BROOKE GLADSTONE: So that is the current wave of deadly virus. You look ahead to even deadlier ones.
CLIVE THOMPSON:Sure. I mean the, the fact of the matter is, because there's so much of this computer code out there that's freely available, it's almost like Lego bricks. You know, you could go out there yourself and just take some of this code and compile it into a new breed, add a new illicit idea of your own. Criminals, literally organized criminals, are behind some of the big worms of the last year. They take worm technology and they use it to infect your computer with things that are like key loggers.
BROOKE GLADSTONE: And what are those?
CLIVE THOMPSON:Well, a key logger logs records of every keystroke on your computer, so it can capture all your passwords, if you type in your banking information, it would capture that, anything in your email, and then it emails it off to an email box for the worm author so they can do identity theft. They can steal your credit card.
BROOKE GLADSTONE: What does the average computer user do to protect themselves against viruses and worms?
CLIVE THOMPSON:The first thing they could do is just never click on any attachment that arrives in your email box unless you were already expecting it from someone. I have had virus writers tell me -- if people didn't click on these attachments, that would pretty much kill our entire scene. [LAUGHS]
BROOKE GLADSTONE:But some of those attachments come from people you know, or appear to come from people you know, because they're being sent through other people's mailboxes.
CLIVE THOMPSON: That's right.
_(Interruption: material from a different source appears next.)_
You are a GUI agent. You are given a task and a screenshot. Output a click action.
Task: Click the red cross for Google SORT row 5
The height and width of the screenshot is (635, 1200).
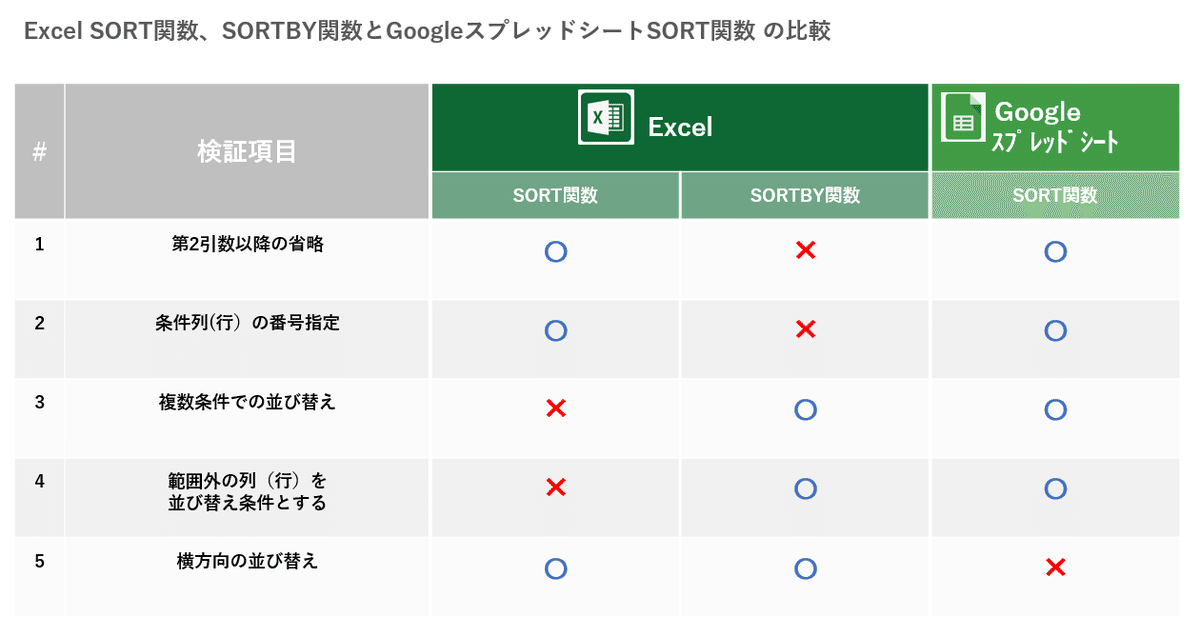(x=1055, y=568)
Unless your friend has told you - I'm going to send you something in a few minutes - don't click on it.
BROOKE GLADSTONE: Nobody's going to do that.
CLIVE THOMPSON: Ah, that's the-- Well, you see the virus writers are students of human frailties, and all of them basically to a one would say yeah, sadly, our discipline is contingent upon the idiocy of the average person. [LAUGHTER] So fundamentally what you're left with is, you know, really make strong examples of anyone you can catch spreading these things -- try and scare people off. I actually think it does work, because if you look at the U.S., there is much less activity amongst virus writing scenes, because they're afraid of getting busted. As more countries get serious about this, it could potentially start to diminish the amount of viruses we see around. I doubt it could ever be gotten rid of entirely, because there's a very large global supply of bored teenagers, [LAUGHTER] basically, and that's not going anywhere.
BROOKE GLADSTONE: Clive, thank you very much.
CLIVE THOMPSON: Thank you.
BROOKE GLADSTONE: Clive Thompson wrote about the virus underground in this week's New York Times Magazine.